2.3 H6N6 亚型AIV 接种BALB/c 小鼠后病理变化和病毒抗原分布 H6N6 病毒接种BALB/c 小鼠后第3、第5、第7 天分别安乐处死3 只小鼠，接种GY1774 和GY6952 的小鼠未观察到明显的大体病变，而在接种KM1135后5 d，左肺出现一个1 cm2×1 cm2的轻微充血灶。显微镜下观察组织切片，发现KM1135 和GY1774 感染小鼠的鼻甲、气管分别出现不同程度的气管黏膜充血、水肿，黏膜上皮损伤、坏死，少量炎细胞浸润。而GY6952 感染小鼠的鼻甲、气管未见明显的病变。3株病毒接种的小鼠，小鼠肺组织显示，同程度小血管扩张充血、红细胞渗出，炎症细胞浸润，肺泡壁和小叶间隔变宽等病理变化。

表3 H6N6病毒接种BALB/c后14 d血清抗体滴度

免疫组化检测组织切片病毒NP蛋白，KM1135毒株感染的细胞较GY1774 和GY6952 多（图1）。KM1135 毒株接种小鼠后3 d、5 d、7 d，大部分的小鼠的鼻甲、气管支气管以及肺组织流感病毒NP 蛋白阳性；GY1774接种的小鼠中，有1只鼻甲，另1只在气管、支气管中也能检测出的病毒NP蛋白阳性，但在肺泡组织中未见NP 蛋白抗原表达。而GY6952 接种小鼠的鼻甲、气管支气管和肺组织均未检测出NP蛋白。

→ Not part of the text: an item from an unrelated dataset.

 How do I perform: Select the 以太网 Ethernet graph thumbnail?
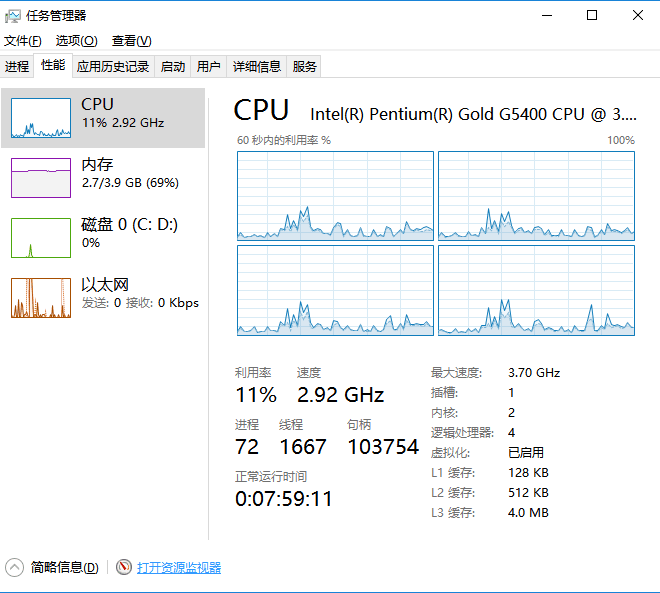pos(41,298)
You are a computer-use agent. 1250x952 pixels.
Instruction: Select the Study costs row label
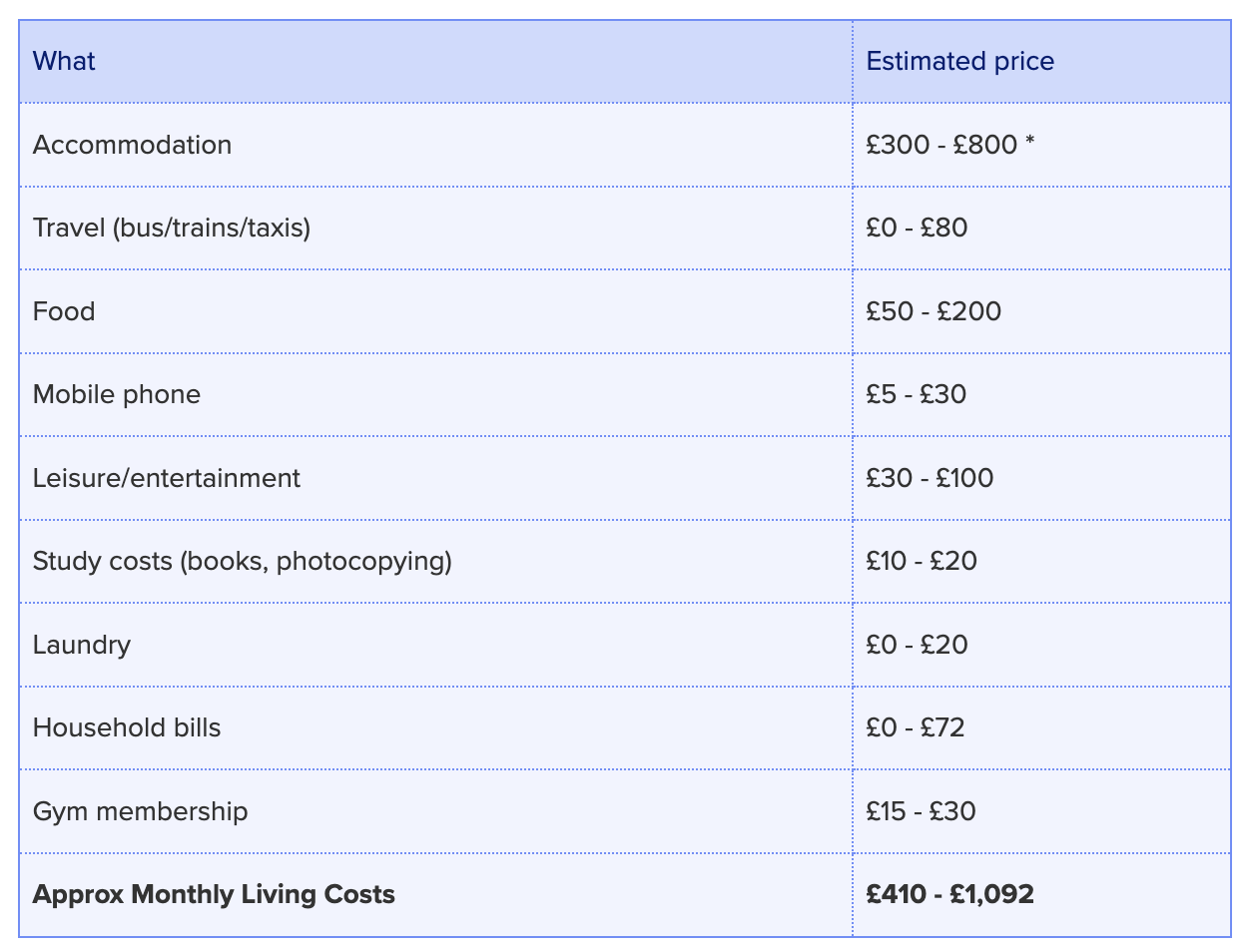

图1 免疫组化检测H6N6病毒接种BALB/c小鼠后病毒NP蛋白

3 讨论

H6亚型AIV在野生水禽和家禽广泛流行，其宿主范围已扩大到哺乳动物猪，已成为家禽、家畜地方性传染病。分子流行病学调查显示，我国2016—2019 年H6N6 亚型AIV 已在家禽（鸭、鸡、鹅）中流行，其中在鸭分离率最高，而家禽鸭在AIV 跨种属屏障传播起重要作用[6]。流感病毒HA 蛋白头部的受体结合位点可特异性地识别与结合禽型SAα-2,3Gal受体和（或）人型SAα-2,6Gal受体，但不同AIV亚型受体结合特异性转变的分子机制并不完全相同。在H6病毒中，H6N1病毒的HA一些位点突变，如S137N、E190V、G228S突变在使病毒获得人型受体结合能力过程中起到关键作用[7-8]。本研究3 株H6N6 病毒的HA 受体结合位点137、190、228 位点未发生突变，仍具有与禽源受体结合的特性。NA的突变或缺失可能有利于病毒适应新的宿主环境，从而突破宿主种间屏障[9]，Li 等[10]最近报道一些H6N6亚型AIV出现NA茎区氨基酸缺失，但本文所选的3 株鸭源病毒的NA 颈区未见突变或氨基酸缺失。PB2的T271K、E627K、D701N能提高多聚酶活性，有助于增强病毒对哺乳动物的致病性和传播力，但在本实验和文献报道[5,11]中均未观察到H6N6病毒的PB2 这些位点替换。上述基因测序分析提示，鸭源H6N6病毒仍属于AIV的基因特点，特别是其HA与AIVSAα-2,3Gal受体结合。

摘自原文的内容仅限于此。